For our design project we are working with a client in Wisconsin to help them remove snow from their roof-mounted solar panels in the winter. We are designing a system to spray water a vertical distance of 40-50 ft.

  • Flow rate coming from the hose in the house measured at 4.9 $\frac{gal}{min}$
  • The pressure is being pumped to the house from a series wells at 60 psi

We want to increase this flow rate to 10 $\frac{gal}{min}$ to help melt the snow off the panels more effectively. Our idea was to use a 100 gallon storage tank, we would fill this with the garden hose, and have water leave the tank to get our desired flow rate. From the tank the hose would approximately be 50 ft. in length, and at the end of the hose we were planning to use nozzle designed to give us a solid stream.
If from the tank the water leaves at 10 $\frac{gal}{min}$, using the inner diameter of the hose (0.62992 in.) we calculated the velocity of the water to be 3.1375 $\frac{m}{s}$. Will this velocity stay constant until the end of the hose and be the Vin for the nozzle? Then if we had a nozzle diameter of 0.2 in, using $A_{in}V_{in}=A_{out}V_{out}$ we calculated the water leaving the nozzle to be at a velocity of 31.09 $\frac{m}{s}$. Using the trajectory equations
$$R= Vi^2sin\frac{(2 θ)}{g}$$ and $$h=Vi^2*sin^2\frac{θ}{2g}$$
we found our stream would travel R=92.58 m and h=62.55 m Could we put a valve at the bottom of the tank, and get that flow rate and velocity to shoot the water that distance, or will we have a problem with pressure with this system? If we use a pump to pump out the water at 10 gal/min would the water still be able to shoot that far, or would we have to model our system similarly to a pressure washer and have a pump attached closer to where we would be spraying the water from?

  • $\begingroup$ Hi @Jay, and welcome to Physics Stack Exchange! I edited your question to make it more generally useful $\endgroup$ – Vineet Menon Nov 9 '11 at 5:04
  • $\begingroup$ @Jay: I am pretty sure this does not work as easily as you hoped. There are several reasons for that, first the water will not be a solid stream over a distance of almost 100 m, just look at a firetruck hose. The smaller the nozzle diameter the faster the stream will spread out. The flow rate might not be the best parameter to look at this problem. Calculate the necessary pressure, it will be quite high to reach such distances. $\endgroup$ – Alexander Nov 9 '11 at 13:05
  • $\begingroup$ It's a great practical question. I looked it up in the engineer's handbook and found nothing. Your theorizing is good, but it's going to need some experimentation. $\endgroup$ – Mike Dunlavey Nov 9 '11 at 22:06

Sending a stream of water through the air involves lots of losses, since the stream breaks up into small droplets and these have a lot of drag (as you ask for higher and higher flowrates, or higher heights, the scaling is going to work against you nastily). You might want to consider an alternate solution (for example, install a hose up to the panels and then route a slotted hose across the tops of the panels; instead of spraying the panels, "irrigate" them).

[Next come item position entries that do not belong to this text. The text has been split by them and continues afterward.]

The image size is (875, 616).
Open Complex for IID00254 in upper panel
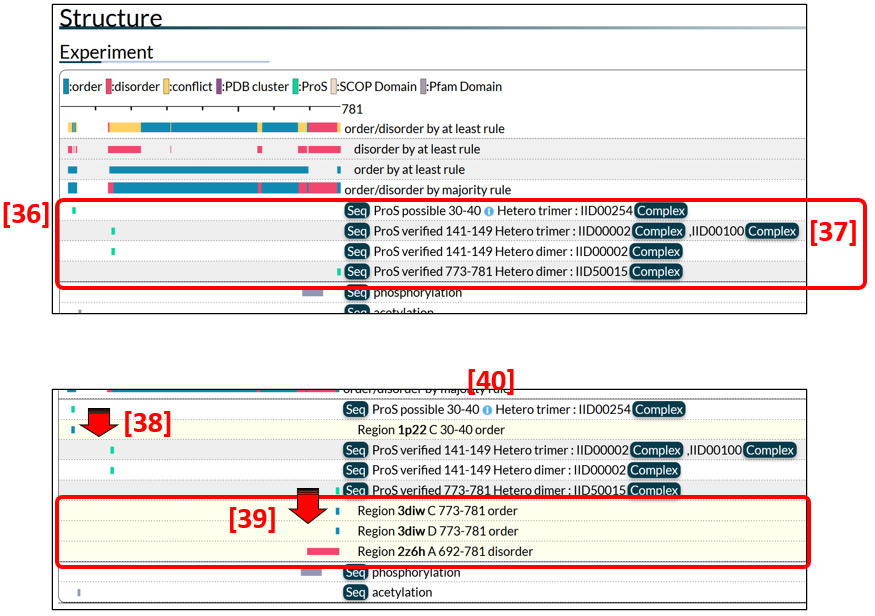click(661, 211)
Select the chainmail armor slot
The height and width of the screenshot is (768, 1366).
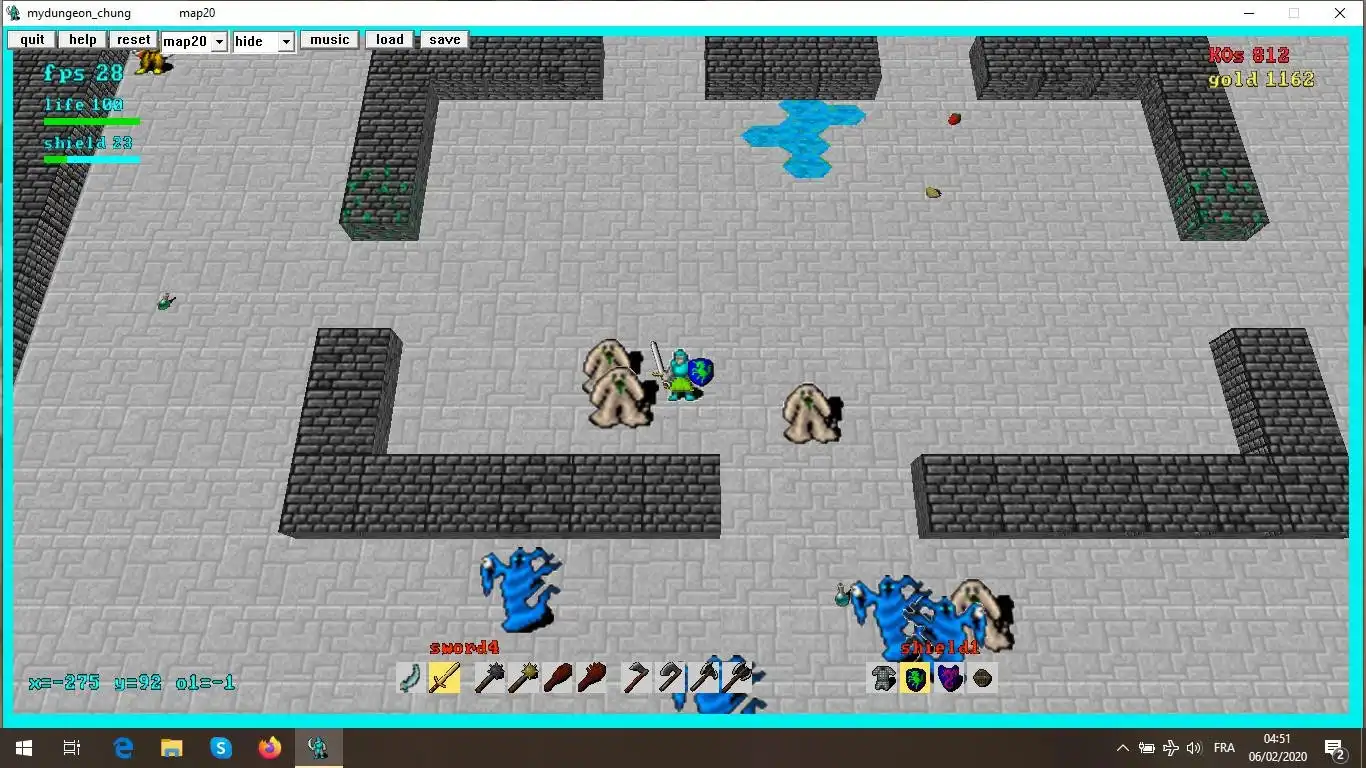(883, 678)
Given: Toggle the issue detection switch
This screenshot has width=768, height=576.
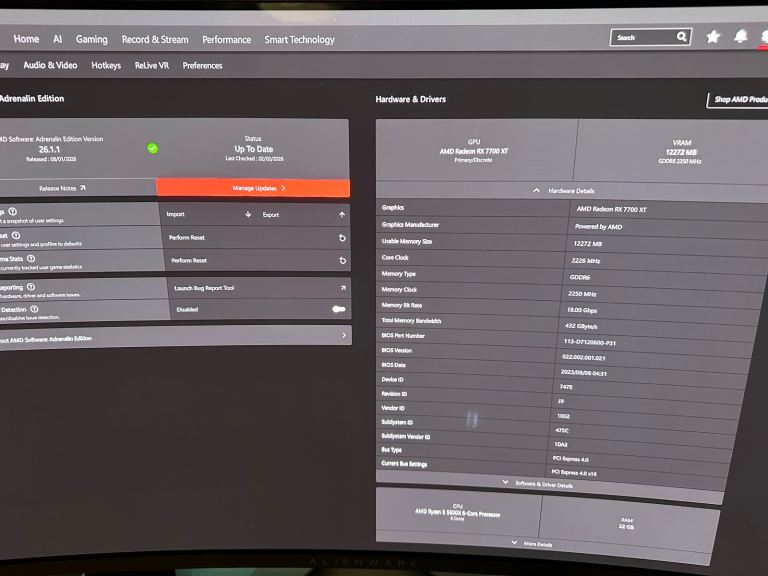Looking at the screenshot, I should [x=339, y=309].
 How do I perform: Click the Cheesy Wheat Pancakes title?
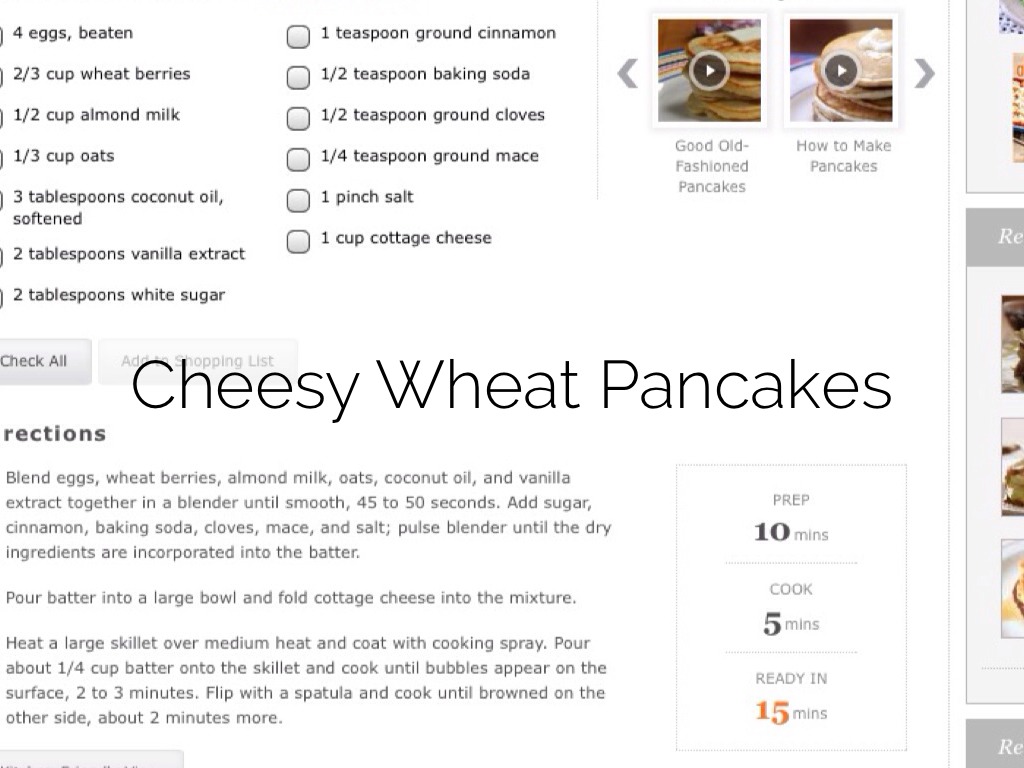pos(511,387)
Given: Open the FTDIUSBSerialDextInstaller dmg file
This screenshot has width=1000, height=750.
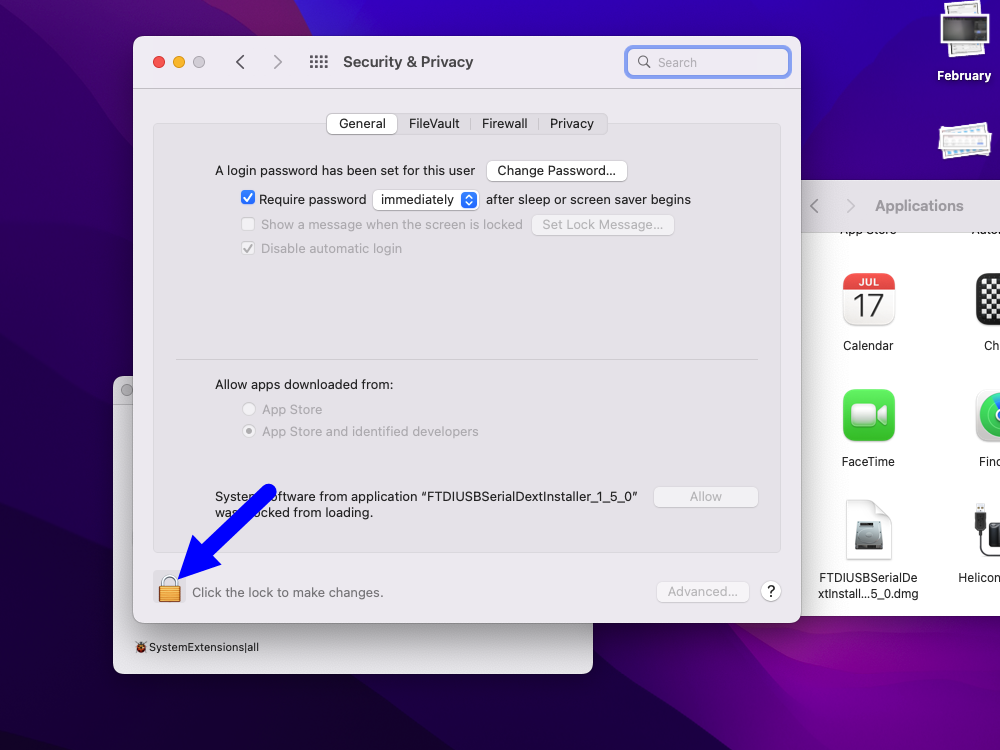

FWIW I don't know if your approach is practical but I would guess that it might not be. You can try to find tables of water-in-air losses, but I would be tempted to ask a fireman what practical distances are for delivering water streams into the air. They probably are able to deliver water 50' into the air, the important thing to find out is what pressure they need to do so (and then you can compare this against the no-drag calculation you have made, and therefore know a real-world fudge-factor). You are dealing with a smaller scale system than a firehose so your losses will be greater so you'll need to make your own fudge factor a bit bigger.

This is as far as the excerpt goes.